DO-Bench: A New Benchmark for Precisely Diagnosing Object Hallucination in Vision-Language Models

Object Hallucination: A Reliability Challenge for Vision-Language Models

Vision-language models (VLMs) have made remarkable progress in recent years on tasks such as image-text understanding and visual question answering, yet a core reliability issue continues to plague the research community — object-level hallucination. Put simply, when a model is asked whether a certain object exists in an image, it may confidently give the wrong answer, claiming to see an object that does not actually exist or overlooking one that clearly does.

A recent paper published on arXiv (arXiv:2604.22822) introduces a new diagnostic benchmark called DO-Bench, which aims to analyze the root causes of object hallucination, bringing a more refined evaluation tool to the field.

DO-Bench: A Paradigm Shift from Measuring Results to Measuring Causes

Existing hallucination evaluation benchmarks mostly focus on measuring overall accuracy — how many questions the model answered correctly and how many it got wrong. However, this coarse-grained evaluation approach has a critical blind spot: it cannot distinguish the fundamental reasons behind the model's errors.

The research team points out that object hallucination typically stems from two distinctly different mechanisms:

• Perceptual deficiencies: The model's visual encoder fails to correctly identify objects in the image, resulting in biased visual information extraction at its source.
• Textual prior interference: The model's language module is influenced by contextual textual cues, causing it to "fill in" objects that do not exist in the image based on linguistic statistical patterns. For example, when a kitchen scene appears in an image, the model may be inclined to assume a "refrigerator" must be present due to language priors.
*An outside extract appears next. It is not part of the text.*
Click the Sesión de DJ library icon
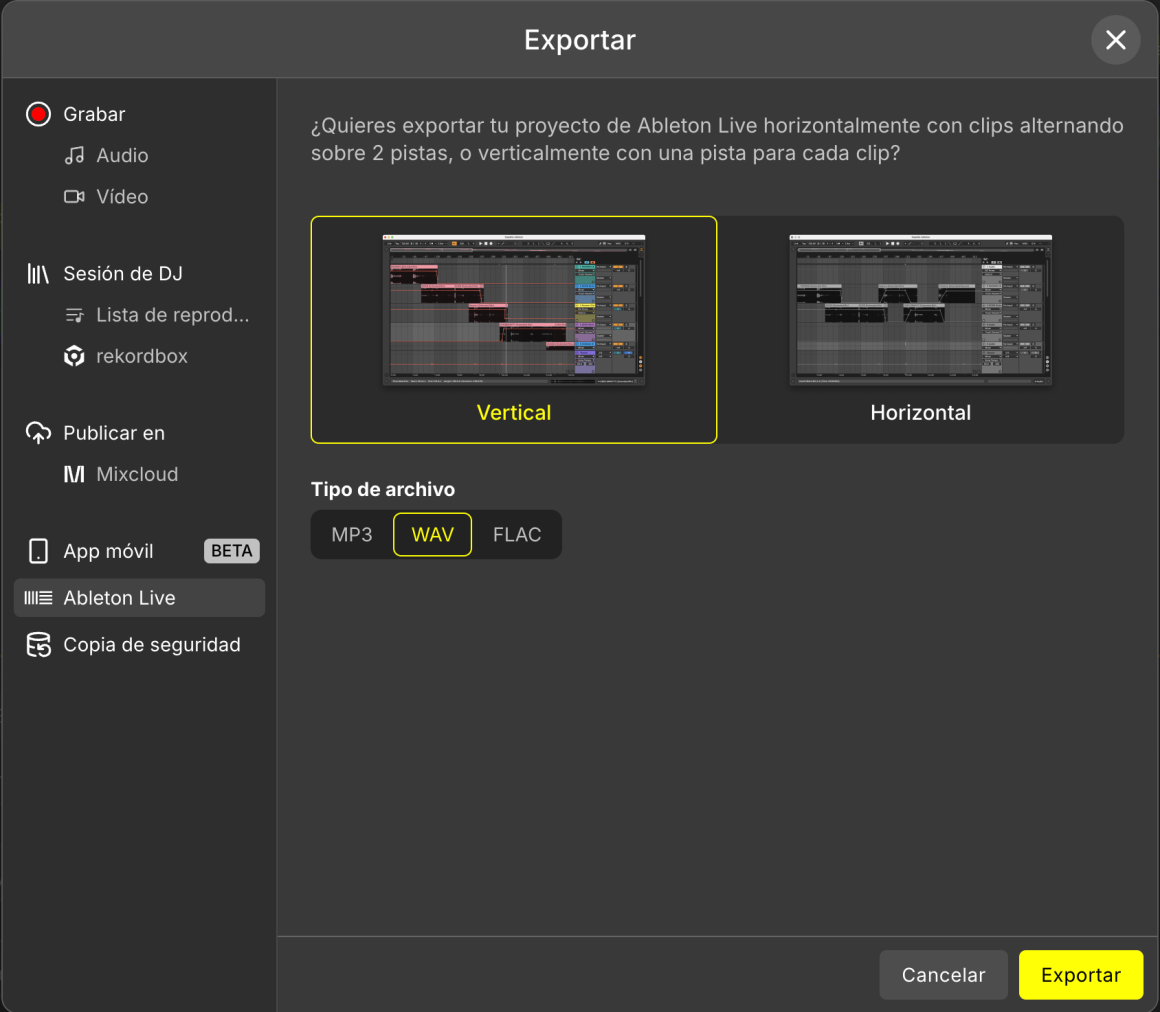The image size is (1160, 1012). tap(38, 274)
The core design philosophy of DO-Bench lies in effectively isolating these two failure mechanisms through a controlled experimental paradigm. This means researchers can not only know that the model "got it wrong" but can precisely pinpoint "why it got it wrong" — whether the eyes failed to see clearly or the brain was fabricating things.

Technical Significance: Providing Precise Navigation for Model Improvement

This "attributable" diagnostic approach holds significant practical value for the iterative optimization of vision-language models.
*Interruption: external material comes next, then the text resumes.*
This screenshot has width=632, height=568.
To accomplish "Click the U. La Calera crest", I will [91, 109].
First, for model developers, if a model's hallucinations primarily stem from perceptual deficiencies, optimization efforts should focus on upgrading the visual encoder — for example, by adopting a stronger image feature extraction network or increasing image resolution. Conversely, if the problem lies in textual prior biases, the approach should address the language model's decoding strategy, training data debiasing, and related areas.
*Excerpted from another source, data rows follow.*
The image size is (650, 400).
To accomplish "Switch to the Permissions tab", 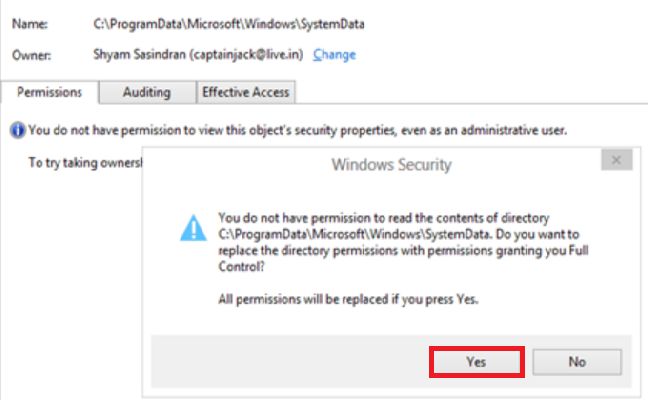I will click(x=51, y=92).
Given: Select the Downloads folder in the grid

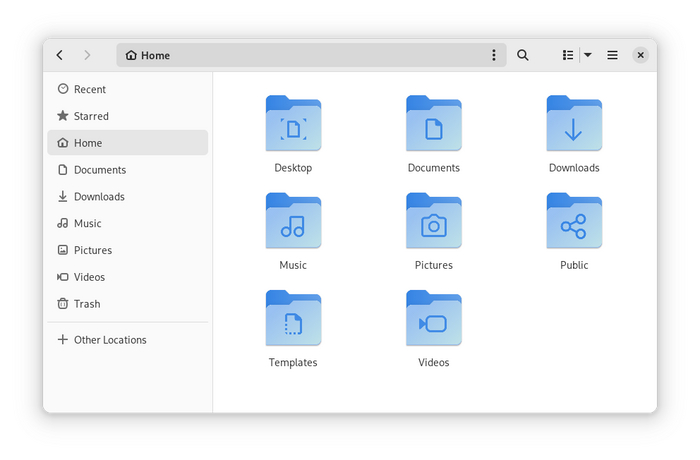Looking at the screenshot, I should 574,125.
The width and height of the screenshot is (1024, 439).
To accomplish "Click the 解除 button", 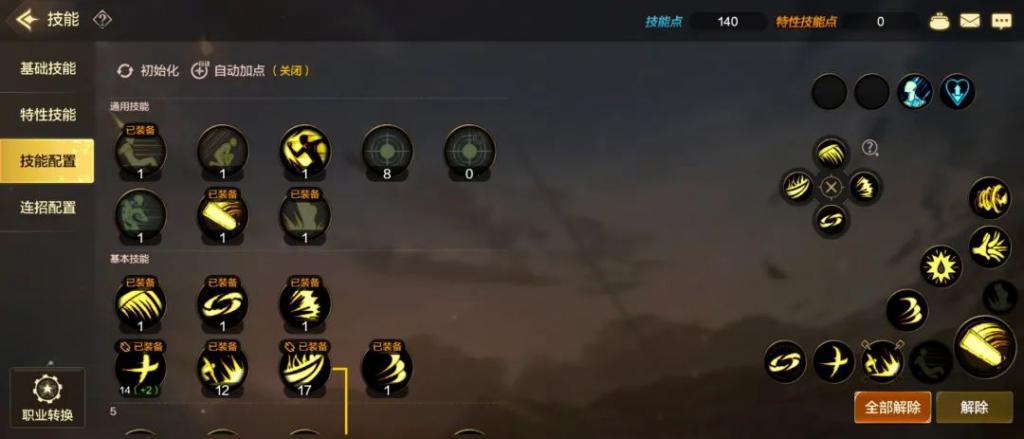I will pyautogui.click(x=974, y=408).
Second, DO-Bench's design provides more granular dimensions for fair comparison across different models. Two models with similar overall accuracy may exhibit entirely different distribution characteristics in terms of hallucination causes, which is crucial for understanding the strengths and weaknesses of each architecture.

Third, this attribution-based evaluation also lays the groundwork for future safety alignment efforts. In high-risk scenarios such as medical image analysis and autonomous driving, distinguishing between a model's perceptual errors and reasoning biases has direct implications for developing targeted safety strategies.

Industry Context: Hallucination Evaluation Continues to Heat Up

Object hallucination is not a new topic — several evaluation benchmarks, including POPE and CHAIR, have already been widely adopted. However, as multimodal large models such as GPT-4o, Gemini, and Qwen-VL rapidly advance in capability, the research community's demands for evaluation tool granularity have risen accordingly.

From POPE's binary judgment accuracy, to CHAIR's description-level hallucination statistics, to DO-Bench's newly proposed "attributable diagnosis," hallucination evaluation is continuously evolving along a trajectory from coarse to fine, from surface phenomena to underlying mechanisms. This trend reflects the community's gradual shift from a "model capability race" toward a deeper concern for "model reliability building."

Outlook: Toward More Trustworthy Multimodal AI

The launch of DO-Bench marks the entry of vision-language model evaluation into a more mature phase. In the future, as similar attribution-based diagnostic tools continue to improve, researchers can expect to build a comprehensive "model failure mechanism atlas," systematically tackling the reliability bottlenecks of multimodal AI.

Promisingly, this methodology of deeply integrating evaluation with diagnosis is also expected to extend to other hallucination types — such as attribute hallucination and relational hallucination — paving the way for building truly trustworthy multimodal AI systems.